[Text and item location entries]
Begin

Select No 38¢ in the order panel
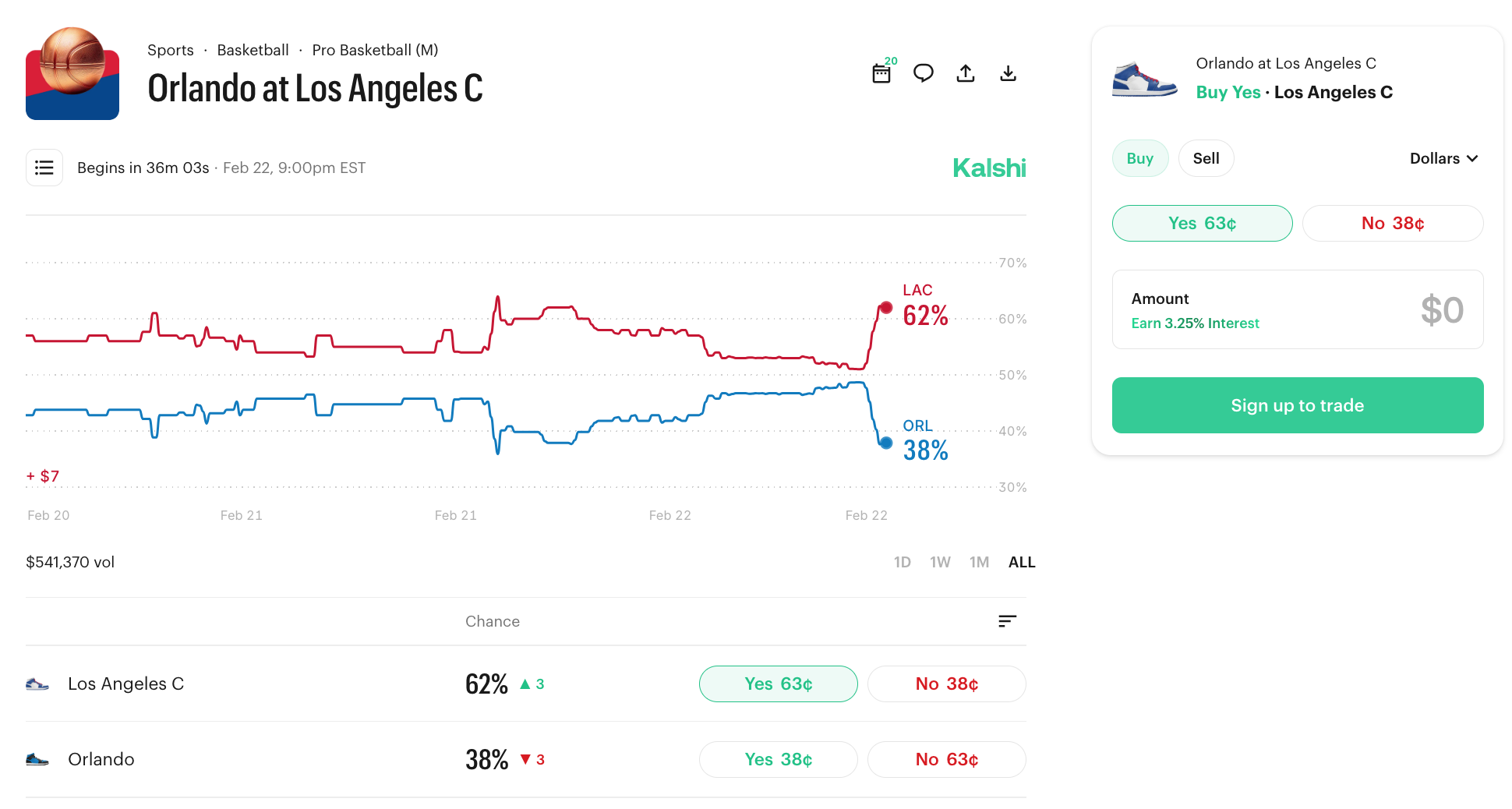The height and width of the screenshot is (809, 1512). pyautogui.click(x=1392, y=224)
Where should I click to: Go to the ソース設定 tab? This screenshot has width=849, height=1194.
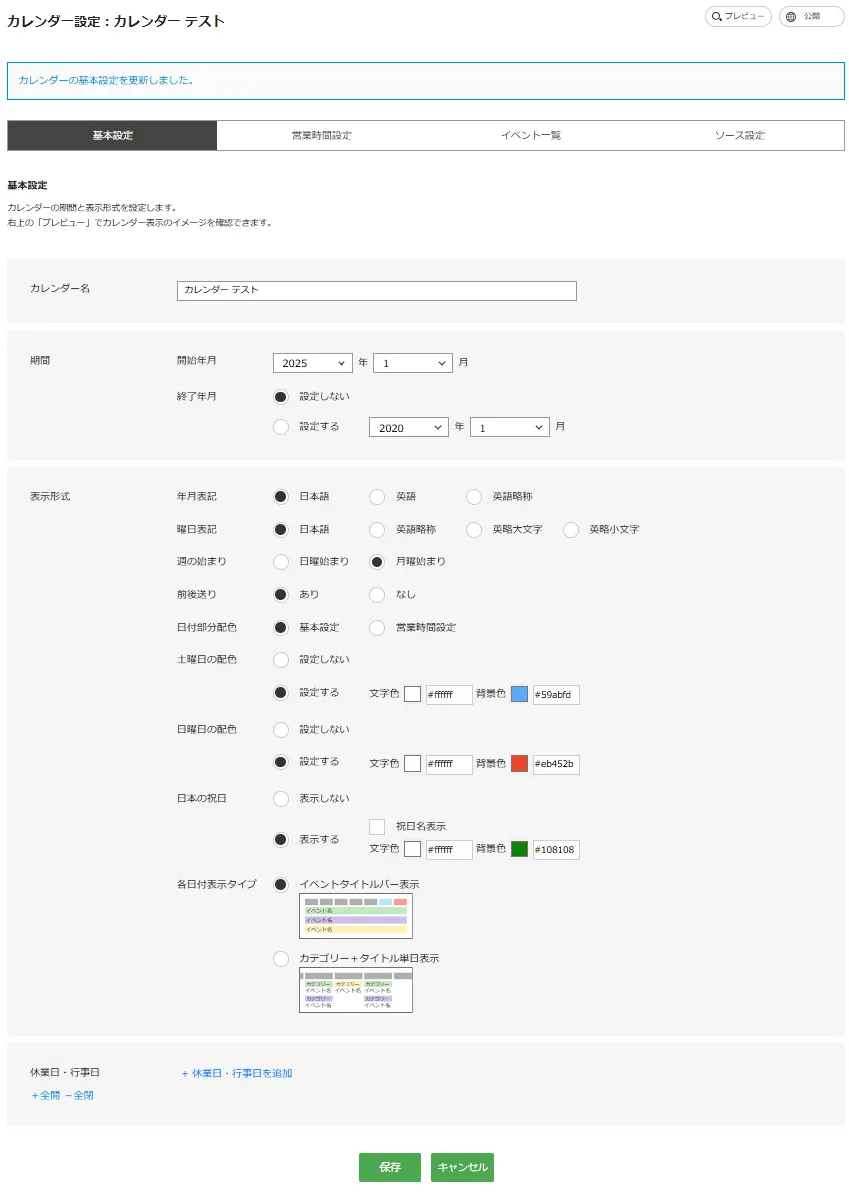[x=739, y=136]
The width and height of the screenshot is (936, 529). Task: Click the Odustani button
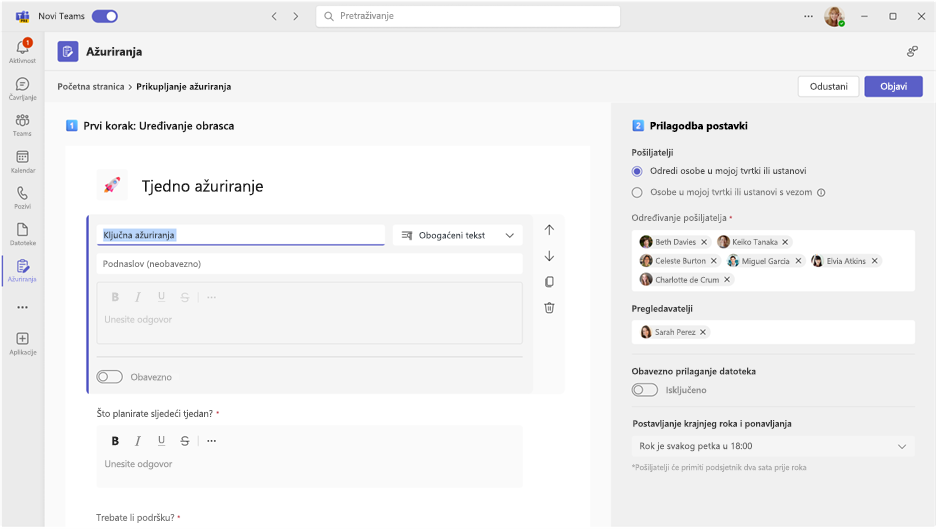tap(828, 87)
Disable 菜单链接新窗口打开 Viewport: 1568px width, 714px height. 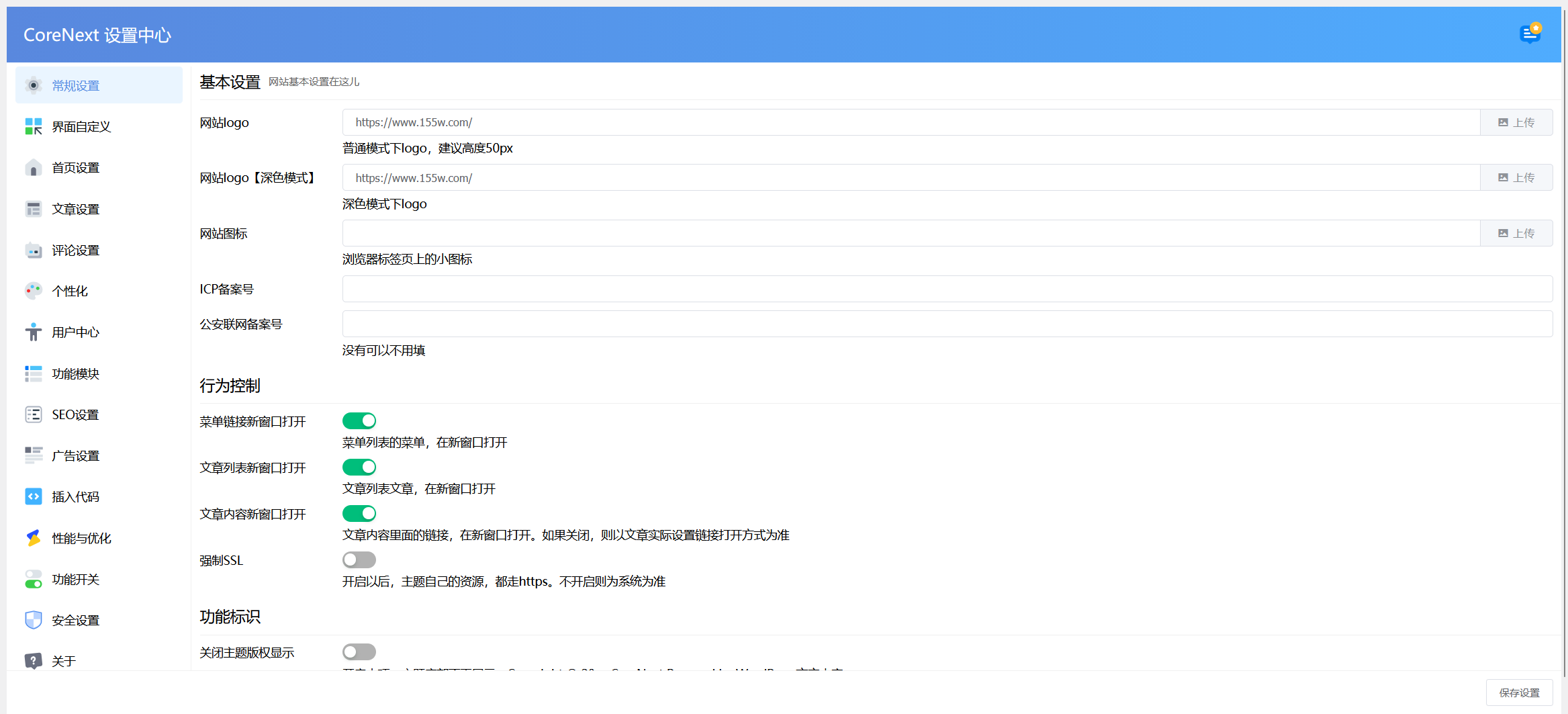[x=359, y=420]

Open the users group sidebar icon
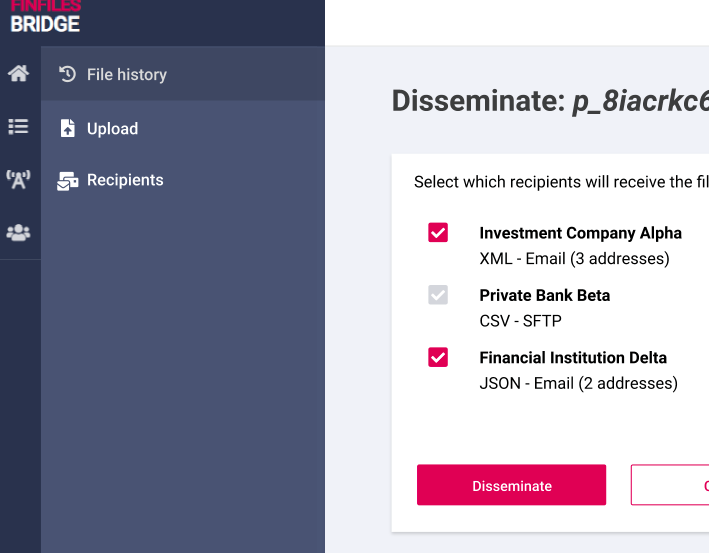tap(19, 232)

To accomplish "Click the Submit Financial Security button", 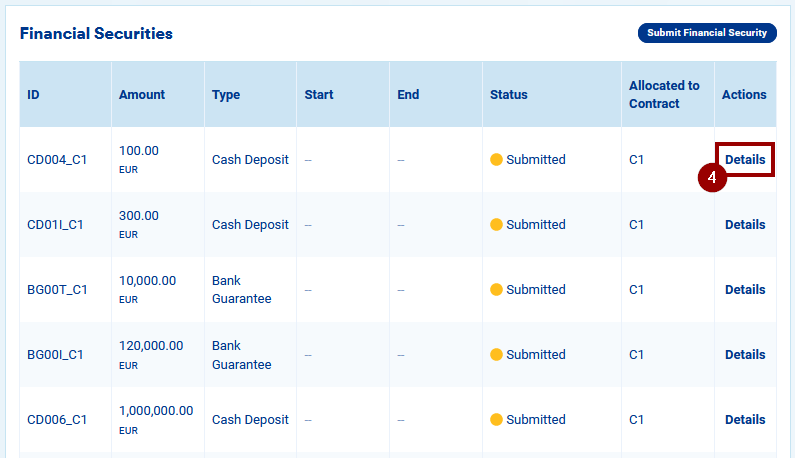I will 707,33.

End

## The exercise
Rewrite the rows from the first one through the line with "[x=739, y=136]", replacing "Select" with "Choose" and changing nothing else. Leave the pictures out of your answer.

## Response below
Choose No 38¢ in the order panel
The height and width of the screenshot is (809, 1512). pyautogui.click(x=1392, y=224)
Where should I click to: Go to the ソース設定 tab? This screenshot has width=849, height=1194.
[x=739, y=136]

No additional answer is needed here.